_MATERIAL FOR THE TASK_:
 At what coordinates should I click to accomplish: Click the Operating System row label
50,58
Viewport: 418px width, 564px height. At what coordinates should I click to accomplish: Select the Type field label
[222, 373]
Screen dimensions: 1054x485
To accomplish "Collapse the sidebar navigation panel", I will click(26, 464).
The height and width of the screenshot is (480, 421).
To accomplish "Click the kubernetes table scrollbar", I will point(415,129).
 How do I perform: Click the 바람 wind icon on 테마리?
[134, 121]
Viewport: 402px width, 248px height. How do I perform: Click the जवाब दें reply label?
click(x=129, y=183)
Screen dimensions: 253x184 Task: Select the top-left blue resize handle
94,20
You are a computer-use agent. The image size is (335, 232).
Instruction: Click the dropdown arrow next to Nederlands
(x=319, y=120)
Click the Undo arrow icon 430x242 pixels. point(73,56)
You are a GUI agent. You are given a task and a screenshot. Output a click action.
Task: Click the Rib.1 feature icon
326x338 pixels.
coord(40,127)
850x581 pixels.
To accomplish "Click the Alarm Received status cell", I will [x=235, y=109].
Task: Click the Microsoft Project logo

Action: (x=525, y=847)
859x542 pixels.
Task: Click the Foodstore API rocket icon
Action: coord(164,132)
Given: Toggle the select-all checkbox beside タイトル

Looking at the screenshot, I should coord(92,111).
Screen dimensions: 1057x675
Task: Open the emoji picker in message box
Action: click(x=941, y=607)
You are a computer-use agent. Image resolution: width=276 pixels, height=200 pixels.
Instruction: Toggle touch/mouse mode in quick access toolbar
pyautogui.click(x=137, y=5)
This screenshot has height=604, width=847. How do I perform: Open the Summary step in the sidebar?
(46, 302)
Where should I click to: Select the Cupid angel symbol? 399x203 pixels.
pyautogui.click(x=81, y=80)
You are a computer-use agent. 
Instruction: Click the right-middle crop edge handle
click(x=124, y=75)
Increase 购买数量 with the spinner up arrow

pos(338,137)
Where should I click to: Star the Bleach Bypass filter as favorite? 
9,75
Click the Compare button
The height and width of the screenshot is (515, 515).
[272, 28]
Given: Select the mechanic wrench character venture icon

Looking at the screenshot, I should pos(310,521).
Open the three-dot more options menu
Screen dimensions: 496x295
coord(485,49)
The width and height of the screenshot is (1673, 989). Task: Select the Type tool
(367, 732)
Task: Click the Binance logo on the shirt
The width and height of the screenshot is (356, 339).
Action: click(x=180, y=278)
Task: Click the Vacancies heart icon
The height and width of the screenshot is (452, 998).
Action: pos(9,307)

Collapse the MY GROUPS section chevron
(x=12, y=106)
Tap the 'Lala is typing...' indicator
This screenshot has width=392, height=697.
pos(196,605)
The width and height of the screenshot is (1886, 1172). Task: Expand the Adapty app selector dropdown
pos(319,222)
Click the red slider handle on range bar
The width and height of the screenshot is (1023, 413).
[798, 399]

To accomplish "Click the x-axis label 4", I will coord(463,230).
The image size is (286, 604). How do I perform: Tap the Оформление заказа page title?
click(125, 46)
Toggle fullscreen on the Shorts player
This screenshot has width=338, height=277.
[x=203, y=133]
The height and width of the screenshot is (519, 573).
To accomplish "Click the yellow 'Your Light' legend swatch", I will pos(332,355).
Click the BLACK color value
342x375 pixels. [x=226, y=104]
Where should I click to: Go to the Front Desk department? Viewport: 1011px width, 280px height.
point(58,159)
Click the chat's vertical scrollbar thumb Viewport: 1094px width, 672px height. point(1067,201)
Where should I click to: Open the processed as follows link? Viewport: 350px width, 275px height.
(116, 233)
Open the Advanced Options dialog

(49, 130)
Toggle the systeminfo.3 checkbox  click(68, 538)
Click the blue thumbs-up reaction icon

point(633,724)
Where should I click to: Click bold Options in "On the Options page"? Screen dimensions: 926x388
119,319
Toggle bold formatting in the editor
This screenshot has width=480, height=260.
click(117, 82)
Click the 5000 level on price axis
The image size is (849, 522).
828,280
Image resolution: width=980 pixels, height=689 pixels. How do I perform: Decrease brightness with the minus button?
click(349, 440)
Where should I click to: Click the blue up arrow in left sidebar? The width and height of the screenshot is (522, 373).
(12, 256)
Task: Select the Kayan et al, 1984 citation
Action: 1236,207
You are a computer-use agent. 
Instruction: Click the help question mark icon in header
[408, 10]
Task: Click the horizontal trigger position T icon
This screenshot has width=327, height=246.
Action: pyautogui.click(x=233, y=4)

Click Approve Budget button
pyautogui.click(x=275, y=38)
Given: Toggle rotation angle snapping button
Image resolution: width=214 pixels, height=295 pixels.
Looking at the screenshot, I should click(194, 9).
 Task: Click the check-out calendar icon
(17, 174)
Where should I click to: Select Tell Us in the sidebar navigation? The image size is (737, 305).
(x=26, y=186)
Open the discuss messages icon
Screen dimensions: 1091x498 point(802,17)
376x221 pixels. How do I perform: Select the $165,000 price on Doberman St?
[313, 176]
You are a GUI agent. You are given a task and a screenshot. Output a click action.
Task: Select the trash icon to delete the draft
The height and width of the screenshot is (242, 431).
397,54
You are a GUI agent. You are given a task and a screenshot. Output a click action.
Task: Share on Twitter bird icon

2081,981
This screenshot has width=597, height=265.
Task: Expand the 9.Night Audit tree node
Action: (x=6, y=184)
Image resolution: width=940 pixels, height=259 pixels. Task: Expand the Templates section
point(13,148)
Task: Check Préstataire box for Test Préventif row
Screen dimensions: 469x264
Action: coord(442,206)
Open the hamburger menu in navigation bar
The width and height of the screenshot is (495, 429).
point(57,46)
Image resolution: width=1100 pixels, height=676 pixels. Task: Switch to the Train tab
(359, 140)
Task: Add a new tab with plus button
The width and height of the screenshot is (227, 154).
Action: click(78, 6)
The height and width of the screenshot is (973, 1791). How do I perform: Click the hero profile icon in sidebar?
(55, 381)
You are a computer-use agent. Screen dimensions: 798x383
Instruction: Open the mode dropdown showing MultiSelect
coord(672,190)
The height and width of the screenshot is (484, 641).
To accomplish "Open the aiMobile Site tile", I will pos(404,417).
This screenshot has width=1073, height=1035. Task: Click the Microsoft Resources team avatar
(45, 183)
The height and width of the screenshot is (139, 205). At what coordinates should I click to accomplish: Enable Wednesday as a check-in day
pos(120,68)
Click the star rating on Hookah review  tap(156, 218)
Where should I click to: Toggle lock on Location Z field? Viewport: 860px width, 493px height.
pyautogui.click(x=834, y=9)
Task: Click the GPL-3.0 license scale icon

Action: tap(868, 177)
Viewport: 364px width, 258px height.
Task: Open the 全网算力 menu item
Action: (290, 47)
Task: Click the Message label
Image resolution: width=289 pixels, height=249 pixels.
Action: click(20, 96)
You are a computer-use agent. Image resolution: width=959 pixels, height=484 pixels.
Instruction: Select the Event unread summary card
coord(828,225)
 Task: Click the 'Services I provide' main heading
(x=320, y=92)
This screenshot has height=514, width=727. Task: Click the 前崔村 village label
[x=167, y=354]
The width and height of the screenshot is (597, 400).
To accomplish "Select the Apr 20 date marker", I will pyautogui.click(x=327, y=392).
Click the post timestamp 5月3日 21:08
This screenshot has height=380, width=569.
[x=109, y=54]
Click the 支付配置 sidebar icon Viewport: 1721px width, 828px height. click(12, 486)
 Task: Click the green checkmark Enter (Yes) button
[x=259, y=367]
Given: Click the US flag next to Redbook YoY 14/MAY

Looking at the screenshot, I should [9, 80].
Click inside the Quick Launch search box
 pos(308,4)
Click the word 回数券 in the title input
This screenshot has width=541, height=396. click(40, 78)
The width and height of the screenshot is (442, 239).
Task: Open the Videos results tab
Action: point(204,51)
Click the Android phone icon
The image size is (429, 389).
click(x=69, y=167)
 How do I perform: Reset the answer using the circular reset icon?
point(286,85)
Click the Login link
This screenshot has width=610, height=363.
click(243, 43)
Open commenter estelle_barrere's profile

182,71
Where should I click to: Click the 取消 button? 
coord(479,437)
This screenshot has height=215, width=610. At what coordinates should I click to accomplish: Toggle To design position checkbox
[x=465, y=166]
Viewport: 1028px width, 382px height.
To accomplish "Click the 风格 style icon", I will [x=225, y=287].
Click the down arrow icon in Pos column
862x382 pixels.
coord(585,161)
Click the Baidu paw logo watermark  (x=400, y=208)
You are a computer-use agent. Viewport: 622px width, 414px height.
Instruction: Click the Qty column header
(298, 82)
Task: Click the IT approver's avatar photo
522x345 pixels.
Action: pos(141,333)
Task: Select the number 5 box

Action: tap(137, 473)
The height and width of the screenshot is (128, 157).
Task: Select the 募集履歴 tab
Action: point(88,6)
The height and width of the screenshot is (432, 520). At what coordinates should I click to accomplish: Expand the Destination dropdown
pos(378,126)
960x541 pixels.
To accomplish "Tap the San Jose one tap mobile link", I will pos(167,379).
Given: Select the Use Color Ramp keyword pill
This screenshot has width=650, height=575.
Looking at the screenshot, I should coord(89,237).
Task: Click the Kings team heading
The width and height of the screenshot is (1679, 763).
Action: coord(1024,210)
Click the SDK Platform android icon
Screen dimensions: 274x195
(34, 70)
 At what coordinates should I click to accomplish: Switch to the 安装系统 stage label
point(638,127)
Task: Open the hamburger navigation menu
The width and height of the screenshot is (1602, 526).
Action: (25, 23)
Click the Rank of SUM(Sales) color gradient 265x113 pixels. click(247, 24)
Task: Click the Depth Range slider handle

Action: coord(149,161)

_EXERCISE_: Each line of the records above that holds the word "scrollbar" should be counted, and only the final number stated.

_RESULT OF THIS EXERCISE_: 2